Single loop learning does not attempt to alter the structure of the system. So changes that occur from single loop learning rarely lead to improvements in the attendees’ conference experience.
Ironically, becoming a master at solving standard conference problems is a barrier to double and triple loop learning. And that means it becomes a barrier to major conference advancements.
Why is single loop learning a barrier to major conference improvement?
Well, our brains may go into automation at solving problems we’ve encountered many times. We revert to what we’ve always done. We rarely spend time thinking and reflecting about it. We just react with past behaviors.
Even further, our single loop learning strategy may actual frame the problem incorrectly. Or we may be asking the wrong questions. Or we are focused on improving logistics instead of improving the overall experience or effectiveness.

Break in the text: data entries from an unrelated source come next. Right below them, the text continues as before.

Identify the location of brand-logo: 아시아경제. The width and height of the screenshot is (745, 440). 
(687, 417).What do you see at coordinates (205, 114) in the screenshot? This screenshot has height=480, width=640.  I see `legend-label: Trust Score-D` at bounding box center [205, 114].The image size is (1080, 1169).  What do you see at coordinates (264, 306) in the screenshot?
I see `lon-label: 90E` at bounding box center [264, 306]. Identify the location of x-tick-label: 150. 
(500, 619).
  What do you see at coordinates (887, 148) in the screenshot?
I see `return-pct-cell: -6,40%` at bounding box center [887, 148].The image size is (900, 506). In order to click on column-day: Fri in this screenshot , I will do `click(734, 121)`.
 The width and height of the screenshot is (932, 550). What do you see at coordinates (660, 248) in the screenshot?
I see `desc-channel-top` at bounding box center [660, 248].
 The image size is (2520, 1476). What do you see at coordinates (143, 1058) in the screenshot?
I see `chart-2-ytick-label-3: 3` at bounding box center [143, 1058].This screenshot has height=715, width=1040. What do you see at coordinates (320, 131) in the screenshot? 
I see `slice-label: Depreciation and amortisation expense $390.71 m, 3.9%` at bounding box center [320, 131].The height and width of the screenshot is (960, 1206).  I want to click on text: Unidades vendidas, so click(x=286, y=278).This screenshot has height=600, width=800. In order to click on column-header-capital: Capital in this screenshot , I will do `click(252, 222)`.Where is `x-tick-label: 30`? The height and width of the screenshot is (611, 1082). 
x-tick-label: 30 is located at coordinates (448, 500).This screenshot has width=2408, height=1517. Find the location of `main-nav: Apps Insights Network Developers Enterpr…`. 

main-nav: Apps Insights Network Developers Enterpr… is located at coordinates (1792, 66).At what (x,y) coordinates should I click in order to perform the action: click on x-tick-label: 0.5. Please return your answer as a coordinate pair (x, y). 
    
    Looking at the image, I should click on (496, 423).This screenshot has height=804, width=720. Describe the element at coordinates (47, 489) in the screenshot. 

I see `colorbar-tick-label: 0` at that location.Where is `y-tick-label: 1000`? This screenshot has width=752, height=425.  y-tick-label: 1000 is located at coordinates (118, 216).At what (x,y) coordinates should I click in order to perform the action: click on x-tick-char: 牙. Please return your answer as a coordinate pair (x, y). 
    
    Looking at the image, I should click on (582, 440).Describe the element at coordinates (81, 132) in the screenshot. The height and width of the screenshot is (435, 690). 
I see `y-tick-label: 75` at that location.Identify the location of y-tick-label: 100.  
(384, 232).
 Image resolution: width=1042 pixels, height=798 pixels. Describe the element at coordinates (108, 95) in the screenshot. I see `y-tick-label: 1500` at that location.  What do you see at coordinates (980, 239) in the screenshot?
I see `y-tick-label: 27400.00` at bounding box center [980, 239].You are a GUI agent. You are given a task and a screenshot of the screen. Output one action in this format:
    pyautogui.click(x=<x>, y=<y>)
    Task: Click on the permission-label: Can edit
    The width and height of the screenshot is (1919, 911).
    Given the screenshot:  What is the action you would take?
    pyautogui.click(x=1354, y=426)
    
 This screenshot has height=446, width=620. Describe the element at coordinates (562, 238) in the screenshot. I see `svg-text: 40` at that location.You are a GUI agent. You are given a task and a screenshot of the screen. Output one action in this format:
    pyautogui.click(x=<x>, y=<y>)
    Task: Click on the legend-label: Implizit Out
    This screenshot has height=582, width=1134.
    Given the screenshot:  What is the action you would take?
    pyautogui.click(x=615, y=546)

Double loop learning reframes the situation.
It reframes the problem and the questions used to identify and solve the problem. We start looking at conceptual frameworks, beliefs, perceptions, values and out goals.
It usually starts by questioning the purpose and function of the work currently being done. It does not look for a more efficient way to complete them.
Re-evaluating and reframing our goals, values and beliefs is a more complex way of processing information. It involves a more sophisticated way of reviewing, researching and assessing the overall conference experience. It requires a new set of skills, often outside of our current experience.
Double loop learning requires cognitive reasoning and reflection. It is our cognitive reasoning that results in our actions. You can’t use a quick meeting formula to resolve double loop learning strategy.
Hat tips to Chris Argyris and Donal Schon who developed the single, double and triple loop organizational learning theory.
Up next: Triple Loop Learning, The Defensive Doom Loop And Conference Transformation.
What are some conference questions we should ask that reframe our conference thinking and problems? How can we become conference organizers that regularly use reflection and deep thinking for improvement?